== Records supplied ==
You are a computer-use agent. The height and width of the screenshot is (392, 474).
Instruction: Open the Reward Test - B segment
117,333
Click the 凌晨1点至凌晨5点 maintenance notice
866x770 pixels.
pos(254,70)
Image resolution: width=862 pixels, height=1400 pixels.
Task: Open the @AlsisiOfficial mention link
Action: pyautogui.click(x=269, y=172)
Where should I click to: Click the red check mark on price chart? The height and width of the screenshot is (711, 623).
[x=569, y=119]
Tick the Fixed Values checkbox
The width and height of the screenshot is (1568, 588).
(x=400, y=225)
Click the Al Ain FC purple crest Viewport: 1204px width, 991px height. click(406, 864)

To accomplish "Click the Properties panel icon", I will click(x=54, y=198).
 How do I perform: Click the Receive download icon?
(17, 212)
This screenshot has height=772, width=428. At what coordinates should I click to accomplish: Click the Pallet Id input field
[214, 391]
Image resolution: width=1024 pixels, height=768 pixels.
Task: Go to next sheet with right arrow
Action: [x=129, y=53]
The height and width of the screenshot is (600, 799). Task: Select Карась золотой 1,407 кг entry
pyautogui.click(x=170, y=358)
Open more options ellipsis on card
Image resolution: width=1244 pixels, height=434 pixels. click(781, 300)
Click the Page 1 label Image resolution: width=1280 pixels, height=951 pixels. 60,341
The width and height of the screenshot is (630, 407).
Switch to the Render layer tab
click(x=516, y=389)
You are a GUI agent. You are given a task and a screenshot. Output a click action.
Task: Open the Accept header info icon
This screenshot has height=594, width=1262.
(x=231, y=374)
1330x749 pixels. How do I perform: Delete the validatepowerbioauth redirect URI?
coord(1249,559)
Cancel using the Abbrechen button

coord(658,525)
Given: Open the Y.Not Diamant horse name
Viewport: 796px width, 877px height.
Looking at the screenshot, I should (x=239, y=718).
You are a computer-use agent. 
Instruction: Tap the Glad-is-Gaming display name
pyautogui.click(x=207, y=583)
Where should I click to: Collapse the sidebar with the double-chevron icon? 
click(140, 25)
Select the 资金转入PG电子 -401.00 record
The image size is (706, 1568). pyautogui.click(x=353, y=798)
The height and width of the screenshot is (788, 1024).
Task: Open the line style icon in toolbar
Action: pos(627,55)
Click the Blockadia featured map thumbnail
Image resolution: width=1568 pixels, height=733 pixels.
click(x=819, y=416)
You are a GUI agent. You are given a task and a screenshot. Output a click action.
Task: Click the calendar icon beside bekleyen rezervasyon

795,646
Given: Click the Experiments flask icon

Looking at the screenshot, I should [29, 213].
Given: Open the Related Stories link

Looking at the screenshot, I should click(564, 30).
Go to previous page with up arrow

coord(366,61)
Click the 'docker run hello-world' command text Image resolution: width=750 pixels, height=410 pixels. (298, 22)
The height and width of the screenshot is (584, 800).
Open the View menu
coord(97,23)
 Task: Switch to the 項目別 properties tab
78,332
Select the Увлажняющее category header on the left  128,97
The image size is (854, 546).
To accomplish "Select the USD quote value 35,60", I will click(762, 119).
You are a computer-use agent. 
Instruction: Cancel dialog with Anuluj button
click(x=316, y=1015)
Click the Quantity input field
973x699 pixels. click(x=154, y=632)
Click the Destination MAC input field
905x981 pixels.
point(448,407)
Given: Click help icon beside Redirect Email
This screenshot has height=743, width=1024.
===
> **Description of the task**
Please retype each entry above exactly as it is written.

> **Written response**
You are a computer-use agent. The height and width of the screenshot is (392, 474).
Instruction: Open the Reward Test - B segment
117,333
Click the 凌晨1点至凌晨5点 maintenance notice
866x770 pixels.
pos(254,70)
Image resolution: width=862 pixels, height=1400 pixels.
Task: Open the @AlsisiOfficial mention link
Action: pyautogui.click(x=269, y=172)
Where should I click to: Click the red check mark on price chart? The height and width of the screenshot is (711, 623).
[x=569, y=119]
Tick the Fixed Values checkbox
The width and height of the screenshot is (1568, 588).
(x=400, y=225)
Click the Al Ain FC purple crest Viewport: 1204px width, 991px height. click(406, 864)

To accomplish "Click the Properties panel icon", I will click(x=54, y=198).
 How do I perform: Click the Receive download icon?
(17, 212)
This screenshot has height=772, width=428. At what coordinates should I click to accomplish: Click the Pallet Id input field
[214, 391]
Image resolution: width=1024 pixels, height=768 pixels.
Task: Go to next sheet with right arrow
Action: [x=129, y=53]
The height and width of the screenshot is (600, 799). Task: Select Карась золотой 1,407 кг entry
pyautogui.click(x=170, y=358)
Open more options ellipsis on card
Image resolution: width=1244 pixels, height=434 pixels. click(781, 300)
Click the Page 1 label Image resolution: width=1280 pixels, height=951 pixels. 60,341
The width and height of the screenshot is (630, 407).
Switch to the Render layer tab
click(x=516, y=389)
You are a GUI agent. You are given a task and a screenshot. Output a click action.
Task: Open the Accept header info icon
This screenshot has height=594, width=1262.
(x=231, y=374)
1330x749 pixels. How do I perform: Delete the validatepowerbioauth redirect URI?
coord(1249,559)
Cancel using the Abbrechen button

coord(658,525)
Given: Open the Y.Not Diamant horse name
Viewport: 796px width, 877px height.
Looking at the screenshot, I should (x=239, y=718).
You are a computer-use agent. 
Instruction: Tap the Glad-is-Gaming display name
pyautogui.click(x=207, y=583)
Where should I click to: Collapse the sidebar with the double-chevron icon? 
click(140, 25)
Select the 资金转入PG电子 -401.00 record
The image size is (706, 1568). pyautogui.click(x=353, y=798)
The height and width of the screenshot is (788, 1024).
Task: Open the line style icon in toolbar
Action: pos(627,55)
Click the Blockadia featured map thumbnail
Image resolution: width=1568 pixels, height=733 pixels.
click(x=819, y=416)
You are a GUI agent. You are given a task and a screenshot. Output a click action.
Task: Click the calendar icon beside bekleyen rezervasyon

795,646
Given: Click the Experiments flask icon

Looking at the screenshot, I should [29, 213].
Given: Open the Related Stories link

Looking at the screenshot, I should click(564, 30).
Go to previous page with up arrow

coord(366,61)
Click the 'docker run hello-world' command text Image resolution: width=750 pixels, height=410 pixels. (298, 22)
The height and width of the screenshot is (584, 800).
Open the View menu
coord(97,23)
 Task: Switch to the 項目別 properties tab
78,332
Select the Увлажняющее category header on the left  128,97
The image size is (854, 546).
To accomplish "Select the USD quote value 35,60", I will click(762, 119).
You are a computer-use agent. 
Instruction: Cancel dialog with Anuluj button
click(x=316, y=1015)
Click the Quantity input field
973x699 pixels. click(x=154, y=632)
Click the Destination MAC input field
905x981 pixels.
point(448,407)
Given: Click help icon beside Redirect Email
This screenshot has height=743, width=1024.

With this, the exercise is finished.